James wasn’t finished. “And then I got to thinking,” he said, “that if we’re all gathered for Christmas dinner, we ought to kill two birds with one stone.”

Hazel paused to notice a woman’s garish orange hat. “And celebrate Boxing Day?”

His reply was nonchalant. “And hold a wedding reception.”

Gone and forgotten was the hat.

Hazel’s jaw dropped. Her feet refused to take another step. “You’re not serious.”

He nodded. “Like the maggot,” he said, “I’m in Dead Ernest.”

Hazel couldn’t even scold him for the joke. Her mind reeled. On her bureau at home stood a little china trinket dish. Inside, hidden to the world, lay a golden ring. Sometimes, at night, she’d slip it on. But she never wore it openly.
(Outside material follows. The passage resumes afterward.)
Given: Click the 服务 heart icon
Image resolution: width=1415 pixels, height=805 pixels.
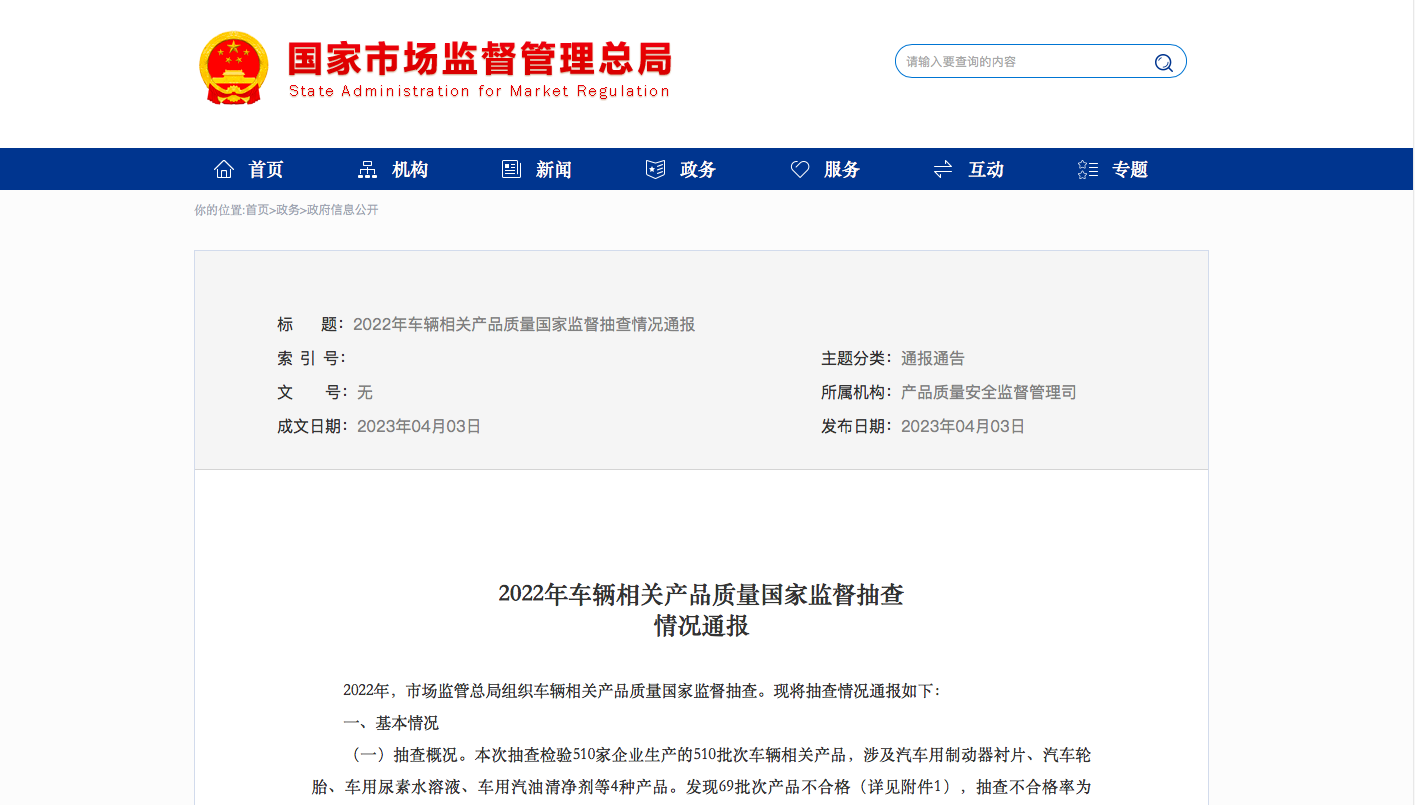Looking at the screenshot, I should point(800,169).
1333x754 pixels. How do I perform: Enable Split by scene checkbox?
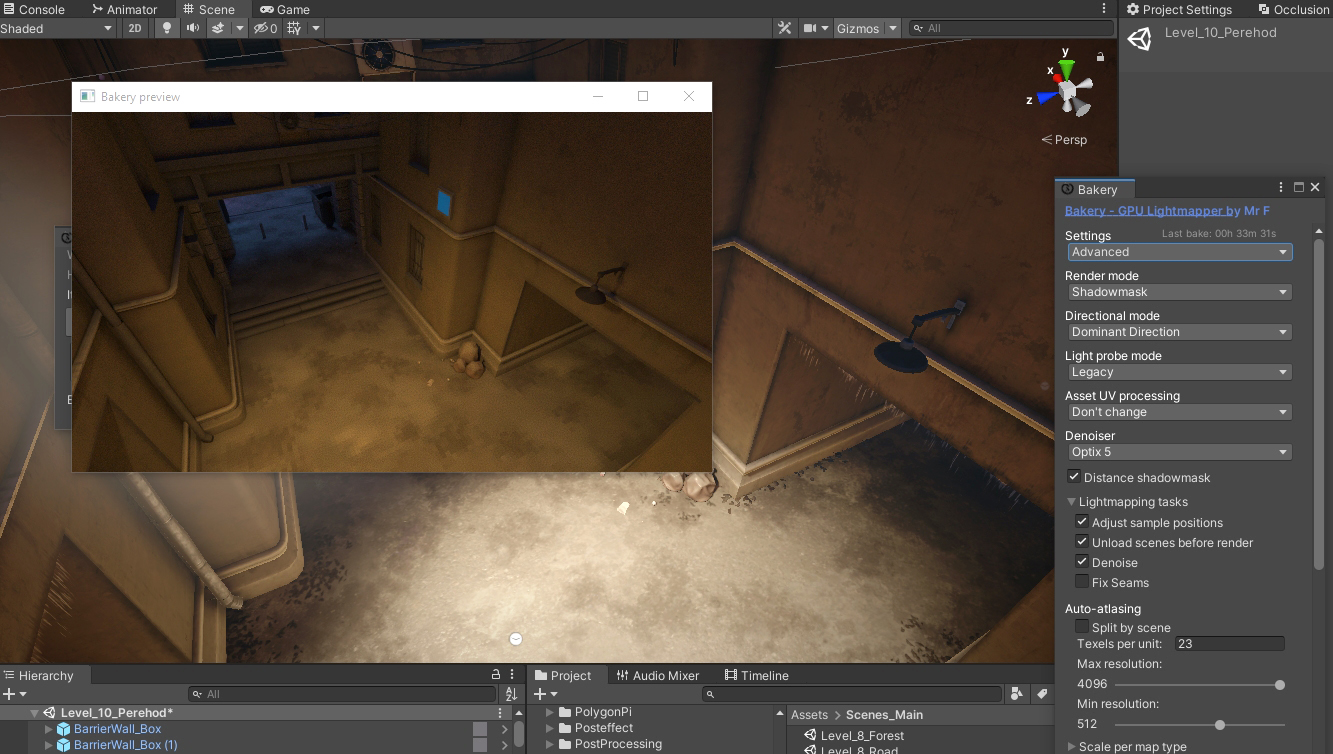[x=1082, y=626]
Her parents didn’t know it existed.

James stood before her, watching, waiting.

Hazel treasured the ring, and the love it represented. But to her mind, it only meant that someday, some far-off someday, they would, if James still felt the same, perhaps, eventually . . . She couldn’t even admit to the word. And now—

“You want to get married,” she said slowly. “In two weeks.”
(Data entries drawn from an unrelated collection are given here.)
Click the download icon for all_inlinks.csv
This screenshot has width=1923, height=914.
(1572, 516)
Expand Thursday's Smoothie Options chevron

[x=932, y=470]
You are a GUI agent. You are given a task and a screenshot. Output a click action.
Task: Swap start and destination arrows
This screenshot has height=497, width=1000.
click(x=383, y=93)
He nodded. “Only because I can’t think of a respectable way to do it sooner.”

How is one supposed to behave at such a moment? Not, Hazel was sure, like a beaming idiot. (She was wrong, incidentally.) But someone, she thought, ought to keep a level head.

“Marriage is forever, James,” she told him firmly.

“That’s the point.”

She gulped. “Aren’t we rather young?”

A look of worry crossed his face.

“Do you think so?” he asked seriously. “After this war, I feel a hundred and two.”

“Me too.” She smiled. “Ninety-seven, at any rate.”

He wrapped his arms around her, whispering close to her ear.

“I waited once to kiss you,” he said, “and almost lost my chance. I waited for the war to end before asking you to marry me, and you nearly died.” He kissed her forehead. “If the war’s taught me anything at all, it’s that life is short. I won’t waste any more of it waiting for you.”

“I had no idea,” she said, “that you were so impatient.”

You can imagine, I’m sure, what happened next. I, of course, got to watch.

They took their time about it. But finally speech was once again possible.

He folded his arms across his chest. “You still haven’t answered me,” he said sternly. “Christmas dinner? Christmas wedding? What will it be, Miss Windicott?”

She must find some way to torment him, just a little longer, first. So she tapped her finger against her chin.

“Now, I wonder what I should put in Colette’s and Aubrey’s Boxing Day boxes,” she mused. “We must make it fun. I imagine neither of them have ever celebrated it.”

He slipped his arm through hers, and they resumed their progress down the street. “So long as they’re there on the twenty-fifth, I don’t care a bit about their twenty-sixth.” He gave her a meaningful look. “We will be otherwise occupied.”



* * *





Aubrey managed to get leave to travel to London and take Colette to the wedding. He played, and she sang, and James’s Chelmsford friends marveled that he had made friends with such jazz luminaries during the war. Those two were going places.

Chelsmford was correct.

Hazel and James ate the cake and threw the flowers, and found a cheap little second-floor London flat. Hazel kept flowerpots in windows. James pulled a muscle wrangling a secondhand spinet piano around a bend in the impossible stairs. To their neighbors’ dismay, they adopted a poodle.

Maggie came often on weekend breaks from business training college. Colette came when she could get away, until Aubrey’s division sailed for the States.

Hazel taught youth piano lessons, and James found a post at an engineering firm. They burnt their dinner and ran out of money and figured things out as they went along. They invited their parents to come for tea. They took long walks in Hyde Park, remembering.

Three years after they married, Hazel gave birth to a daughter, Rose. Her infatuated parents called her Rosie.

James pulled another muscle relocating the spinet to a larger flat. A year later, Rosie learned to walk by clutching the poodle’s hair and toddling beside him.